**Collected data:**
======
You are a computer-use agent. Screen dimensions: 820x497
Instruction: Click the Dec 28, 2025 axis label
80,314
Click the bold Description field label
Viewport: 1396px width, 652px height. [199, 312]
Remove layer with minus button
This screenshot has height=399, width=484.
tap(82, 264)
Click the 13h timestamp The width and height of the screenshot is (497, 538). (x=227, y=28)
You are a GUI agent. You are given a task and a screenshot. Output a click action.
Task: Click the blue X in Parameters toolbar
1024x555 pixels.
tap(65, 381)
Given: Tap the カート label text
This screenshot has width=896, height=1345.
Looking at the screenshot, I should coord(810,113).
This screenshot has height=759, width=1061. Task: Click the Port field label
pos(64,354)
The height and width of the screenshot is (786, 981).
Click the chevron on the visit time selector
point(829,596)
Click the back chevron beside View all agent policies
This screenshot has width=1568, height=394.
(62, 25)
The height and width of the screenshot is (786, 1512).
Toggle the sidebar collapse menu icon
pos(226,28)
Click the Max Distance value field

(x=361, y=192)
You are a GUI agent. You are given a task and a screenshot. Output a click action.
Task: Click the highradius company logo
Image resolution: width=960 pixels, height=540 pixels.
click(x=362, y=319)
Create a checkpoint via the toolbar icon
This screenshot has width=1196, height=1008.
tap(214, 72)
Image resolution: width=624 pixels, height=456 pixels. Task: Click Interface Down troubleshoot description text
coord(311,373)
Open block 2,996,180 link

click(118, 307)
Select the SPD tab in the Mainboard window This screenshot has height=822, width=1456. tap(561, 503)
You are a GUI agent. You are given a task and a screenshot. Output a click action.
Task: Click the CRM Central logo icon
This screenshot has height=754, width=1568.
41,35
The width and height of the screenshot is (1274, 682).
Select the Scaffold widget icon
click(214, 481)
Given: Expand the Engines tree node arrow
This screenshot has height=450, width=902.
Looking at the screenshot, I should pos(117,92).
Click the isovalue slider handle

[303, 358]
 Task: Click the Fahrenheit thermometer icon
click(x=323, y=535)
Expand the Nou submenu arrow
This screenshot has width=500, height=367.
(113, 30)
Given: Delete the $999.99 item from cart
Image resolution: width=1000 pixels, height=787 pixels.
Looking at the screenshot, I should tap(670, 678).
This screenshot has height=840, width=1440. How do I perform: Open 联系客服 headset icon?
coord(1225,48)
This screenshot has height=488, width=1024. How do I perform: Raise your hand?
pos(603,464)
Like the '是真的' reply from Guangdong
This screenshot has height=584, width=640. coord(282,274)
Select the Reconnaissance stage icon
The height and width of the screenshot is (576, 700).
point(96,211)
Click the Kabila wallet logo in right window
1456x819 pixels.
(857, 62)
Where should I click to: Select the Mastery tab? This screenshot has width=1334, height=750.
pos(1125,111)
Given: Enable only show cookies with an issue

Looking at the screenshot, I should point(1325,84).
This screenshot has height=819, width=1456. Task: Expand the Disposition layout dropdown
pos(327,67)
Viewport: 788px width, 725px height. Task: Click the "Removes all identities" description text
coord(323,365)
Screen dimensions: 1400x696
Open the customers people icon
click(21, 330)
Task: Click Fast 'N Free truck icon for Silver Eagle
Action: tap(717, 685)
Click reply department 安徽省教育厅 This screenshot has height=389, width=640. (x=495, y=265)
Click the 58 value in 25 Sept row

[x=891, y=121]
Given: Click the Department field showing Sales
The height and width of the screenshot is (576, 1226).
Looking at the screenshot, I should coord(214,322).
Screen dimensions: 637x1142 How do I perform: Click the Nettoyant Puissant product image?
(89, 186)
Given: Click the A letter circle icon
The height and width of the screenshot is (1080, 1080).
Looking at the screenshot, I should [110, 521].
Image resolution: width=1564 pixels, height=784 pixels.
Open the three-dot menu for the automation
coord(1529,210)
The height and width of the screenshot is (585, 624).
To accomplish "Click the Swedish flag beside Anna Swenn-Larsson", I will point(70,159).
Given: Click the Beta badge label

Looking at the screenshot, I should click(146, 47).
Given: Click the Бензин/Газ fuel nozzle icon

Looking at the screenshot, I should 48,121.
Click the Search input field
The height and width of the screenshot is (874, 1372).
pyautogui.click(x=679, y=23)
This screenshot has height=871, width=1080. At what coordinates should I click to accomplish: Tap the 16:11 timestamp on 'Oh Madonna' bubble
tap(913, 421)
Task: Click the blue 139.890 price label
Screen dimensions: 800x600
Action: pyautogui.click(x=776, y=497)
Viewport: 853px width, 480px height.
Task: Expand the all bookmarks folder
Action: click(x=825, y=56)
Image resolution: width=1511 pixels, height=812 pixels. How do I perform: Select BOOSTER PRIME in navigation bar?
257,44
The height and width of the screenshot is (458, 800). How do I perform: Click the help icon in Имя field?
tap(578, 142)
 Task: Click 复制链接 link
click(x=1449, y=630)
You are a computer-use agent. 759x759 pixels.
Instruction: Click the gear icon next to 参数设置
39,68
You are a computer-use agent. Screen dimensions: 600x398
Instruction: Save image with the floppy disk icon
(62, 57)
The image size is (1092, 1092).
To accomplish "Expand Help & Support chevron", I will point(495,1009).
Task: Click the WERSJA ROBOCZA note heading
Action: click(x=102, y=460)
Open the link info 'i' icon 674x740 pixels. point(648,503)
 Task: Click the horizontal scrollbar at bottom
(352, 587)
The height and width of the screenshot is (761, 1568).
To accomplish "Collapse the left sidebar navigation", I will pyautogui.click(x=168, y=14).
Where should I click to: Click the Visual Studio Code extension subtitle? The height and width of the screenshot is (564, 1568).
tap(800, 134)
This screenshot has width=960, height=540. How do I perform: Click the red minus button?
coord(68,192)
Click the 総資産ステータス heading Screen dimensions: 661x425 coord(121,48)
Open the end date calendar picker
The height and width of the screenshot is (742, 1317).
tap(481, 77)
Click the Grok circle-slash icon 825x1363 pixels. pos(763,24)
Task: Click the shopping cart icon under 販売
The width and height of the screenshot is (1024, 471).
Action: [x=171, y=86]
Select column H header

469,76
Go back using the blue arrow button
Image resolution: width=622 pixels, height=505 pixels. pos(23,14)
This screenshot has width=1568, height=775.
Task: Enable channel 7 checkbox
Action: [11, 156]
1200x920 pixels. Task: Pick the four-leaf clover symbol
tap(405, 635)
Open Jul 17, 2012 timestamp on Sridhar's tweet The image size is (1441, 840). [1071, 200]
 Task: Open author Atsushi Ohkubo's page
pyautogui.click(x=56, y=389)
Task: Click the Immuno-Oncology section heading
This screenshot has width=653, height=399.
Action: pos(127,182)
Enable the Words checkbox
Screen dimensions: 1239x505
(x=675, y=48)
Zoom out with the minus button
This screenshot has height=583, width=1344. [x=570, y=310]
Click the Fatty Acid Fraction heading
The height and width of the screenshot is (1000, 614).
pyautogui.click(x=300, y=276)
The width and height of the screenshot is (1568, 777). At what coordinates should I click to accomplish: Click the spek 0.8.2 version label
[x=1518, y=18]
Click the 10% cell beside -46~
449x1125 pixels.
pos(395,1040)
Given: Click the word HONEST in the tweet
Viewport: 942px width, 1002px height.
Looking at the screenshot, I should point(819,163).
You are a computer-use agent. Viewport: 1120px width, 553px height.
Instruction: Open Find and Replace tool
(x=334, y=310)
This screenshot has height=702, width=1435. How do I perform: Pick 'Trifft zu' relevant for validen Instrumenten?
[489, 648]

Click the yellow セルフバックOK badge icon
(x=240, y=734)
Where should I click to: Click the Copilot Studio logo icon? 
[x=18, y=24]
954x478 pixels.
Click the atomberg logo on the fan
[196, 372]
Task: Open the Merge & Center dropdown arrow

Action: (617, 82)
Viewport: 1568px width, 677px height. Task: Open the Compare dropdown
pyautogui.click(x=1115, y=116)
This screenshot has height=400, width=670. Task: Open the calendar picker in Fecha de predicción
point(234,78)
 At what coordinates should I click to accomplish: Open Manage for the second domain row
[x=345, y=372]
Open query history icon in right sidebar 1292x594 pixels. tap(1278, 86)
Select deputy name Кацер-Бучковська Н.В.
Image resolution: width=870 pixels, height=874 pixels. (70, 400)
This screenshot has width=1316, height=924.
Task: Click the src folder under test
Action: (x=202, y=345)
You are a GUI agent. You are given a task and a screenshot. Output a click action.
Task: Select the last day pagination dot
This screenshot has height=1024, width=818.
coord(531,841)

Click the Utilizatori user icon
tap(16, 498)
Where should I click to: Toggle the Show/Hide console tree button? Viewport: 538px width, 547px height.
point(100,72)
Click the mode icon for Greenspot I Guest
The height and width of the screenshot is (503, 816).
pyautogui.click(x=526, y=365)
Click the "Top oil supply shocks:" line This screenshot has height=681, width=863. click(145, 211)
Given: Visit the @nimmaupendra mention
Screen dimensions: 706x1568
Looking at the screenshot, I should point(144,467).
======
Write out exactly the lines above from the line with "Zoom out with the minus button" through the line with "You are a computer-use agent. Viewport: 1120px", both of them included, and leave out all other lines.

Zoom out with the minus button
This screenshot has height=583, width=1344. [x=570, y=310]
Click the Fatty Acid Fraction heading
The height and width of the screenshot is (1000, 614).
pyautogui.click(x=300, y=276)
The width and height of the screenshot is (1568, 777). At what coordinates should I click to accomplish: Click the spek 0.8.2 version label
[x=1518, y=18]
Click the 10% cell beside -46~
449x1125 pixels.
pos(395,1040)
Given: Click the word HONEST in the tweet
Viewport: 942px width, 1002px height.
Looking at the screenshot, I should point(819,163).
You are a computer-use agent. Viewport: 1120px width, 553px height.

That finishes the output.